Stuck in the Mud

Some years ago it almost seems like another lifetime now – I lived in a boatshed on the southern beach of Dangar Island on the Hawkesbury River. I had a dory in which I used to row back and forth across the river to Brooklyn. It was a great way to start and end the day, except when the tide was low, when getting ashore through the mud was a dirty, difficult business. It was annoying, but if you had told me it would one day put my life in jeopardy I would have laughed.

One cold but fine winter afternoon, I decided to stop at the Angler’s Rest Hotel and have a couple of beers after work. There would be no difficulty rowing across the river afterwards in these conditions I reasoned, and you never knew who you might meet at the pub. As hoped, I met a few friends and enjoyed their conversation and three or four beers. I wasn’t drunk by any means but perhaps not entirely sober either when I finally left the pub.

It was a beautiful night. A big yellow moon had risen over the hill and the sky was full of stars. I gazed at them, remembering nights at sea and dreaming of future voyages.
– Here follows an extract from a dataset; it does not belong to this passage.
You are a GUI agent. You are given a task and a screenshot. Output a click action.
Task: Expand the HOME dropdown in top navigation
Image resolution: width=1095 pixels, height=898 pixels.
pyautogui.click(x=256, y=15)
I inhaled the crisp air, and the natural beauty soothed my melancholy. I remember being pleased with my decision to stop by the pub.

When I got down to the river, however, I discovered that it was low tide, and I had to wade out through the mud to my dinghy. I quickly sank into the black ooze, it was almost up to my knees after a few steps, and I found it difficult to extract my feet as I lurched towards the dinghy. I may not have been blind drunk but I was doing a good imitation, staggering from side to side. Just as I came alongside the dory, I lost my balance and fell backwards into the mud.

I tried to get up but the mud held me down like a giant suction cup. With considerable effort, I broke free, lurching to my feet, but my heavy jumper was now considerably heavier, caked as it was in mud, and I immediately lost my balance again, falling on my face this time. I was now plastered in black, stinking mud front and back, from head to foot, mummified in the stuff, which made the task of getting to my feet even harder. Again and again I struggled free, only to fall immediately. By this time my clothing was soaking wet and the intense cold had begun to numb my limbs. There was no way I could regain my balance.

Nearby, I could see a light in the residence above the marina. I called out, but my voice sounded feeble in the winter air. Nobody was listening. The tide, I noticed, was coming in. I began to fear that I was going to drown there, ignominiously, caked in mud like a bloody hippopotamus, unless I succumbed to hypothermia first. Then something in me rebelled. Drawing on some primitive strength, I hurled myself up, making no attempt to stand, only to travel in the direction of the dory. Talk about slapstick comedy! I flopped around like Charlie Chaplin, repeatedly landing on my face in the mud, but each time a little closer to the dory. It took several attempts but at last I landed in the boat. Saved!

I lay there for ages. Time didn’t matter now. I was hyperventilating, out of control, my ribcage racked with convulsions, but something inside me was calm, detached. When my breath returned to normal, I pulled up my anchor and rowed home. The night was transcendental – the tide was well and truly in now, the moon high in the sky, a cold, white orb, and the river like a sheet of black satin.

I could have rowed all night, filled with the joy of being alive. The next morning every joint in my body ached and I spent the next two days in bed. I did not touch a drink for several years.

From Graham Cox’s unpublished memoir.